Fleecehold is a phrase coined to describe freehold property owners, usually in new-build estates, who are obligated to pay fees to a third-party management company for maintenance of communal areas. Freehold property owners own the house and the land they live on, whereas leasehold homeowners own the house but not the land – sometimes paying a fee for that land.
Newbold Hall Gardens sign on the Rochdale estate impacted by fleecehold. Credit: LDRS.
The Newbold Hall Drive resident explained the ‘fleecehold’ estate pays around £30,000 a year to the management company in fees, but thinks it only costs them around £15,000 to actually do the work and pay the contractor.
This is why she helped set up The Home Owners Rights Network (HorNet). She says millions of people across the country are in similar situations to her, sometimes forking out much more than she is.
This added cost to live in these one-build homes is also making it harder to sell on their homes, because people don’t want to pay the added charges on a freehold property.
Halima believes councils should be working to adopt the common land in these estates and maintain it as part of council tax. But in her situation, the local authority has told her they can’t do anything about it because it’s private land.
However, in a recent email to Halima’s campaign group, Rochdale’s council leader Neil Emmott said he would look into this issue.
HorNet campaigners outside council HQ - Number One Riverside, Rochdale. Credit - HorNet.
“As a campaign group HorNets made the government aware of the problem and that it could be impacting over 3 million people,” Halima continued.
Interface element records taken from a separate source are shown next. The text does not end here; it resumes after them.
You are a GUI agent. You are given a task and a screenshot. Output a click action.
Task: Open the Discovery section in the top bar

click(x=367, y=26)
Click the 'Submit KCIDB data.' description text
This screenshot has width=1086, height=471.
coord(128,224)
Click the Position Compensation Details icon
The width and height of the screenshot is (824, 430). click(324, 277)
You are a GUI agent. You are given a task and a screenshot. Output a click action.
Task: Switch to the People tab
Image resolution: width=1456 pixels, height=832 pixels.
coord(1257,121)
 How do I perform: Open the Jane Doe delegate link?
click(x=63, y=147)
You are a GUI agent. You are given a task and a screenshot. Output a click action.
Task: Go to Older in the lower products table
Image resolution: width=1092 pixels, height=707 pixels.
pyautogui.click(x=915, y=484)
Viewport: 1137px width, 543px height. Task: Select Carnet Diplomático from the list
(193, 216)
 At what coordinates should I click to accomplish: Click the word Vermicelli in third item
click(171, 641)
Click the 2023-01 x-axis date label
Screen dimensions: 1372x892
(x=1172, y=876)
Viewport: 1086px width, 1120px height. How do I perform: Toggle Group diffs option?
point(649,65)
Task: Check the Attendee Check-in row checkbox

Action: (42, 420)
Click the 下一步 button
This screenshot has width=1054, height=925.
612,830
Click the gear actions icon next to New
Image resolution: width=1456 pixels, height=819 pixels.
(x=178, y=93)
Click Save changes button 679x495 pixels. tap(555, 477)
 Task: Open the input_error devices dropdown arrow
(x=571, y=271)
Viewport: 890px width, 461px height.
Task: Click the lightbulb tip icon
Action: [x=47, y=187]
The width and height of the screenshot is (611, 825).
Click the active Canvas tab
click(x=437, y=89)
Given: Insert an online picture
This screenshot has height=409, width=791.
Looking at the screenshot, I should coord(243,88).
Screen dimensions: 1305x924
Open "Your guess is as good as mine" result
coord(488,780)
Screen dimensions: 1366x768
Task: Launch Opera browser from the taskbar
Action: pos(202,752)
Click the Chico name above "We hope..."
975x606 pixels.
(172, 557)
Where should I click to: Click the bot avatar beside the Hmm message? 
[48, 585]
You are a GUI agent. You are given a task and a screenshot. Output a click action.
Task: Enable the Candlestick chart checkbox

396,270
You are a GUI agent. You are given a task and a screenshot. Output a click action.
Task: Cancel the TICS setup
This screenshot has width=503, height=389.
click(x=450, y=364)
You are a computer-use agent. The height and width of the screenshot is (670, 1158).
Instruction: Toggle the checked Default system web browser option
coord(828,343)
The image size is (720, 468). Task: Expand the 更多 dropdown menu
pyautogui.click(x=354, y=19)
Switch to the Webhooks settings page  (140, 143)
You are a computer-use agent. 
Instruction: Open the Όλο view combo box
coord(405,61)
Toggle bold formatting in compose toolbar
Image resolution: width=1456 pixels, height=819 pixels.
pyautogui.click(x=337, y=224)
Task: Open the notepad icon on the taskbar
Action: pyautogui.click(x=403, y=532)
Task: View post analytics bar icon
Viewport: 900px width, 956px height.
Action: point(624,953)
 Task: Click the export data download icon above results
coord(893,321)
“Then the government has now come out saying they want to build millions more homes.
“How are they able to justify trapping more people in fleecehold. When the government knows this is happening. Is this what we want all over England?
“If this was a private estate I could understand the cost, but it’s public open space so anyone can come on this and we have to pay to maintain it.”
The fierce campaigner has publicly objected to a number of property developments in the Rochdale area to avoid others falling into the same ‘trap’ as she did. A recent planning committee meeting approved 445 new homes for Cowm Top Lane in Castleton – much to Halima’s despair.
The developers GLP Trows LLP and BDW Trading Ltd promised a linear park, open green space and playgrounds alongside the 445 houses. But Halima fears these benefits could come back to hit the new residents in the pocket, like it did with her.
Housing developer Persimmons did not wish to comment on this issue, but did point towards last year’s report from the Competition and Markets Authority (CMA).
That report, published in February 2024, recommended that the government take action to stop this issue.
It reads: “Private companies increasingly provide and charge for such management services, whereas in the past the default position was that public authorities, in particular local authorities, would generally ‘adopt’, (ie take on responsibility in perpetuity for) such amenities.
“We have identified that households subject to such arrangements may face detriment in the form of the charges they pay, the quality of amenities available to them and the quality of management services they receive, the potential for disproportionate sanctions to be applied for outstanding charges, and the sometimes significant efforts required to achieve a satisfactory outcome in those regards.
“Fundamentally, we consider that the root cause of the aggregate detriment we observe is the decrease in levels of adoption of amenities by relevant authorities, resulting in a proliferation of private management arrangements in which estate management companies may possess significant market power.”